Acoustic Vs. Electric Violin
Traditional violins are often called acoustic violins because the word acoustic is associated with instruments that do not have electrical amplification. Acoustic violins have been around since the 1500’s. And although they are not exactly identical to violins as we know them today, they have more or less maintained the same shape and form as they did centuries ago.
It was in the 17th Century that the violin made its mark in the world of music when Archangelo Corelli serenaded everyone with his wonderful playing of his own compositions. Later on, famous violin makers such as Antonio Stradivari and Jean-Baptiste Vauillaume put the violin on an even higher level with their innovative and artistic designs.
Acoustic violins are constructed out of mainly two kinds of wood. These are maple and spruce. Spruce is used for the top of the violin because of its lightness, giving the violin that wonderful resonance. The best acoustic violins are those that are made from wood cut from two hundred year old trees specifically from Bavaria. After they are cut, the wood has to be aged for around five years, or even twenty-five years for an even better sound.
Meanwhile, for its back and sides, acoustic violins are made from ample wood, because it has just the right density. The maple wood also gives the violin the durability it needs. The importance of choosing the right type of wood for its construction is essential for acoustic violins because this will determine the quality of the sound that the instrument will produce. Different types, thicknesses and cuts of wood will produce different vibrations which translates to a certain kind of sound.
Meanwhile, electric violins rely on a built-in electrical pick up to give the violin a more modern or “electronic” sound. Electric violins are not all that new, and in fact have been in existence since the Jazz Age in the early twenties. Today, the electric violin is preferred by musicians who want to create a more pop or rock and roll sound.

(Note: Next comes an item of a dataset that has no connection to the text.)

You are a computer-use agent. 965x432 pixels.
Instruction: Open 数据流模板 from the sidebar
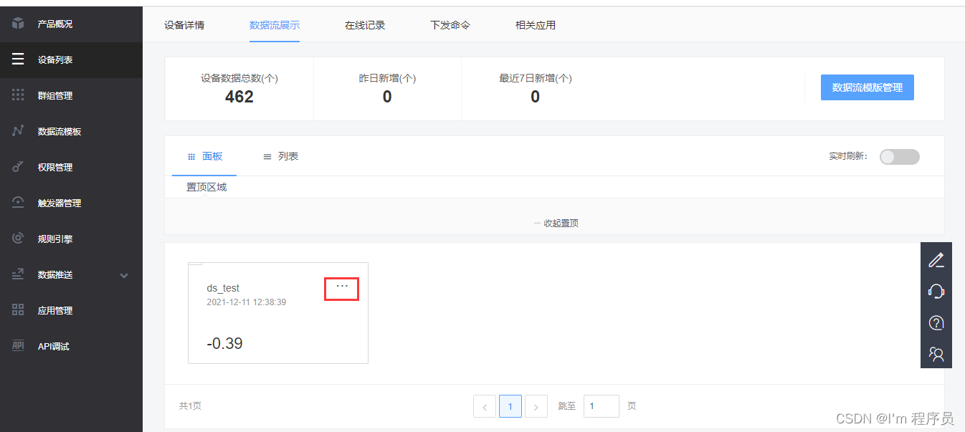tap(60, 131)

The construction of an electric violin is different from that of an acoustic violin, because today, electric violins have solid bodies, as opposed to the hollow body form that is used for acoustic violins. Solid body electric violins are made from glass, carbon or Kevlar. However, there are still some electric violins that have hollow bodies, where pickups or piezoelectric bridges are attached to the fingerboards so that there will be no feedback or interference with the amplifiers, despite its hollow form.
There are also electric violins that are made from semi-hollow designs, where the chamber remains hollow but is sealed. This combination makes it possible for the electric violin to have the sound of a traditional or acoustic violin, while removing the feedback that the hollowness of the body often produces.
Some electric violins have the ability to sound like acoustic violins when they are not plugged in, and transform to a totally different-sounding instrument when plugged and used as an electric violin. These violins are known as electro-acoustic violins and are quite popular as well.